▶ _Task description_
Each entry has to be copied exactly, with nothing missed.

▶ _Recorded data_
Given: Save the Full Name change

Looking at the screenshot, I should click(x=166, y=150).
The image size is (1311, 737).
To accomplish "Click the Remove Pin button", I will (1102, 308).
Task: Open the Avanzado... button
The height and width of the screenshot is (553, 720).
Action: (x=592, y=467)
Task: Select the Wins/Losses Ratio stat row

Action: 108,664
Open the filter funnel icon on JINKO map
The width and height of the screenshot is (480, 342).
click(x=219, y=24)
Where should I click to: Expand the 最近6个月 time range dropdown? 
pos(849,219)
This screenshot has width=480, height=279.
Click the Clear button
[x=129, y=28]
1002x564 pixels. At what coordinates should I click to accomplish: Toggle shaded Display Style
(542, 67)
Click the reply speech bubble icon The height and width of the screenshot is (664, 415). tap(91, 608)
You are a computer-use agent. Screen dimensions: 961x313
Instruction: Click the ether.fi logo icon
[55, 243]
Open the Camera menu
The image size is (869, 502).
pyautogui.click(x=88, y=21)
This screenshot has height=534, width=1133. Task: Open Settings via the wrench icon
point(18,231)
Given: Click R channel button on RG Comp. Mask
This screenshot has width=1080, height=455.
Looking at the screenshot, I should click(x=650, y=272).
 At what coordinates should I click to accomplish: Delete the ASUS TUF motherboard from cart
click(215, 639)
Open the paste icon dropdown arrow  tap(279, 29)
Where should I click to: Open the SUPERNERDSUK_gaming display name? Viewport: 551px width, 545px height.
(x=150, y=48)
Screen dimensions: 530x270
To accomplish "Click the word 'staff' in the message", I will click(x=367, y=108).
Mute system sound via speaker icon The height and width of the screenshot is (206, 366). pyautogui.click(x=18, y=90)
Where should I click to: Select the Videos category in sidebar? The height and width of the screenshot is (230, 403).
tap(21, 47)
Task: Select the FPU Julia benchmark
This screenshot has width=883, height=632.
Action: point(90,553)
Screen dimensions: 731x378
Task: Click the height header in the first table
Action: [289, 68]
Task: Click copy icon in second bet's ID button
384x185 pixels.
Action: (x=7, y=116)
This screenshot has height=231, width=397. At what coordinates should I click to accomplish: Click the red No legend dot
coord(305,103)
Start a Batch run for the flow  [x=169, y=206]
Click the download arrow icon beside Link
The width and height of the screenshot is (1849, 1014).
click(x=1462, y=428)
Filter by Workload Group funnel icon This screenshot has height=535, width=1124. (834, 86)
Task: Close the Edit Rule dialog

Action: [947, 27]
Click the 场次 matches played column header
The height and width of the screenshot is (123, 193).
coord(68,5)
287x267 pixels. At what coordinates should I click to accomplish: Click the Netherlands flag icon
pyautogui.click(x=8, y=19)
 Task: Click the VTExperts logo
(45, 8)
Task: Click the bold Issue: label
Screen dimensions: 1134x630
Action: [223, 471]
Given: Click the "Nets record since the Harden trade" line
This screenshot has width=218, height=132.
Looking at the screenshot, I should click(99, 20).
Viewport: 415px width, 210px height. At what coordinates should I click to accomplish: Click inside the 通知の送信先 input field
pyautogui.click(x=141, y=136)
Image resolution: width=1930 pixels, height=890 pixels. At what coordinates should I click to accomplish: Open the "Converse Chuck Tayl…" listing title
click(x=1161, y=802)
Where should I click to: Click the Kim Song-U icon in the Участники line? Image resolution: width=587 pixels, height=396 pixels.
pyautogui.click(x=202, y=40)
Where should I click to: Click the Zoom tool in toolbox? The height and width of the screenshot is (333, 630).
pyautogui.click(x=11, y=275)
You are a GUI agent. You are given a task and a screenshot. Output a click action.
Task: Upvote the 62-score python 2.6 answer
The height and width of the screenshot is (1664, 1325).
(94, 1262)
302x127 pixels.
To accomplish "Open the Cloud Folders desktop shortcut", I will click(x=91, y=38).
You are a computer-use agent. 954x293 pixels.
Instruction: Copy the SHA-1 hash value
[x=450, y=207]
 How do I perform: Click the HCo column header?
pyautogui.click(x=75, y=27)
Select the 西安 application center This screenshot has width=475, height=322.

▶ _Solution below_
Given: Save the Full Name change

Looking at the screenshot, I should click(x=166, y=150).
The image size is (1311, 737).
To accomplish "Click the Remove Pin button", I will (1102, 308).
Task: Open the Avanzado... button
The height and width of the screenshot is (553, 720).
Action: (x=592, y=467)
Task: Select the Wins/Losses Ratio stat row

Action: 108,664
Open the filter funnel icon on JINKO map
The width and height of the screenshot is (480, 342).
click(x=219, y=24)
Where should I click to: Expand the 最近6个月 time range dropdown? 
pos(849,219)
This screenshot has width=480, height=279.
Click the Clear button
[x=129, y=28]
1002x564 pixels. At what coordinates should I click to accomplish: Toggle shaded Display Style
(542, 67)
Click the reply speech bubble icon The height and width of the screenshot is (664, 415). tap(91, 608)
You are a computer-use agent. Screen dimensions: 961x313
Instruction: Click the ether.fi logo icon
[55, 243]
Open the Camera menu
The image size is (869, 502).
pyautogui.click(x=88, y=21)
This screenshot has height=534, width=1133. Task: Open Settings via the wrench icon
point(18,231)
Given: Click R channel button on RG Comp. Mask
This screenshot has width=1080, height=455.
Looking at the screenshot, I should click(x=650, y=272).
 At what coordinates should I click to accomplish: Delete the ASUS TUF motherboard from cart
click(215, 639)
Open the paste icon dropdown arrow  tap(279, 29)
Where should I click to: Open the SUPERNERDSUK_gaming display name? Viewport: 551px width, 545px height.
(x=150, y=48)
Screen dimensions: 530x270
To accomplish "Click the word 'staff' in the message", I will click(x=367, y=108).
Mute system sound via speaker icon The height and width of the screenshot is (206, 366). pyautogui.click(x=18, y=90)
Where should I click to: Select the Videos category in sidebar? The height and width of the screenshot is (230, 403).
tap(21, 47)
Task: Select the FPU Julia benchmark
This screenshot has width=883, height=632.
Action: point(90,553)
Screen dimensions: 731x378
Task: Click the height header in the first table
Action: [289, 68]
Task: Click copy icon in second bet's ID button
384x185 pixels.
Action: (x=7, y=116)
This screenshot has height=231, width=397. At what coordinates should I click to accomplish: Click the red No legend dot
coord(305,103)
Start a Batch run for the flow  [x=169, y=206]
Click the download arrow icon beside Link
The width and height of the screenshot is (1849, 1014).
click(x=1462, y=428)
Filter by Workload Group funnel icon This screenshot has height=535, width=1124. (834, 86)
Task: Close the Edit Rule dialog

Action: [947, 27]
Click the 场次 matches played column header
The height and width of the screenshot is (123, 193).
coord(68,5)
287x267 pixels. At what coordinates should I click to accomplish: Click the Netherlands flag icon
pyautogui.click(x=8, y=19)
 Task: Click the VTExperts logo
(45, 8)
Task: Click the bold Issue: label
Screen dimensions: 1134x630
Action: [223, 471]
Given: Click the "Nets record since the Harden trade" line
This screenshot has width=218, height=132.
Looking at the screenshot, I should click(99, 20).
Viewport: 415px width, 210px height. At what coordinates should I click to accomplish: Click inside the 通知の送信先 input field
pyautogui.click(x=141, y=136)
Image resolution: width=1930 pixels, height=890 pixels. At what coordinates should I click to accomplish: Open the "Converse Chuck Tayl…" listing title
click(x=1161, y=802)
Where should I click to: Click the Kim Song-U icon in the Участники line? Image resolution: width=587 pixels, height=396 pixels.
pyautogui.click(x=202, y=40)
Where should I click to: Click the Zoom tool in toolbox? The height and width of the screenshot is (333, 630).
pyautogui.click(x=11, y=275)
You are a GUI agent. You are given a task and a screenshot. Output a click action.
Task: Upvote the 62-score python 2.6 answer
The height and width of the screenshot is (1664, 1325).
(94, 1262)
302x127 pixels.
To accomplish "Open the Cloud Folders desktop shortcut", I will click(x=91, y=38).
You are a computer-use agent. 954x293 pixels.
Instruction: Copy the SHA-1 hash value
[x=450, y=207]
 How do I perform: Click the HCo column header?
pyautogui.click(x=75, y=27)
Select the 西安 application center This screenshot has width=475, height=322.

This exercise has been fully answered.